慶應義塾大学でAIを研究してきた僕は、博士課程修了後に日本大学文理学部の教員になることを決断しました。それが、物心ついたときから抱いてきた「ドラえもんをつくる」という夢を叶えるための最適な選択肢だと考えたからです。

博士課程修了後のよくある進路は、大学の研究員です。ありがたいことに、ある大学からのお誘いもありました。
ただ、僕の進路選択の基準は、ドラえもんをつくれるかどうか。そのためには、研究員なのか、ベンチャー企業に就職するのがいいのか、大企業がいいのか、あるいは、行政はどうか……と真剣に考えました。結果、それぞれに組織的、資金的な課題があって、どこに行っても無理だな、と思った。

じゃあ、どこに行って、何を変えたらドラえもんができるだろう?
そう視野を広げて考えていたときに、ふと目に留まったのが、日本大学文理学部でした。詳しく調べていくと、もう、「ここだ、ここにしか行きたくない!」と思ってしまった。

偏差値重視の大学の在り方を変えれば、ドラえもんをつくれると考えたんです。例えば100人の学生を偏差値で測れば、1位から100位までの順位がついてしまう。そうではなく、100通りの価値軸があって、100通りの1番を見つけることが大学の本来あるべき姿なのではないか。大学がそんな場所になれたら、多様で個性的なパワーが相互に作用し、どんどん新しい価値を生み出せるはず。
それを、東大や慶應ではなく、偏差値という指標では真ん中にいるといわれる学生が集まる日本大学の、しかも文系・理系の壁のない文理学部でやりたい、と思ったんです。日本大学は、日本一学生の多い大学なので、スケールアップも期待できます。

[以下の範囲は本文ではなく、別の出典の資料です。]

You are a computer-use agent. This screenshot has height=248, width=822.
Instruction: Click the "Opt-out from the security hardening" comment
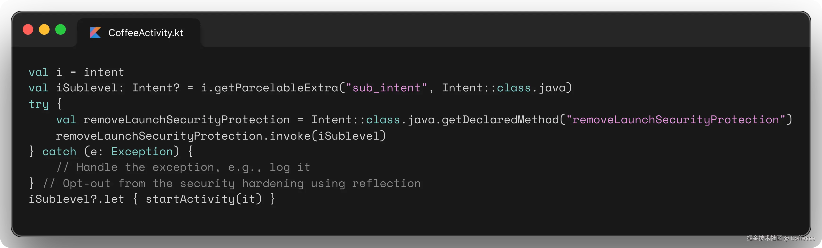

カレンダーに書いてあった他の大学の教員公募はすべて消して、日大文理学部の教員1本に絞りました。国立大からのお誘いも断ったので、周囲からは「まったく理解できない」「意味がわからない」「大澤君はもう研究者をやめるの?」など、さんざん言われましたが、僕の決意は揺らぎませんでした。

2020年4月に着任し、12月には次世代社会研究センター(RINGS)を立ち上げました。ここがいま、1人1人が自分の夢を見つけ、人とつながり、叶えていくためのプラットフォームになっています。100人で1つの目標を実現する組織はたくさんありますが、RINGSは100人で100個の夢を叶える組織です。僕のドラえもんをつくる夢も、一歩一歩、実現に近づいています。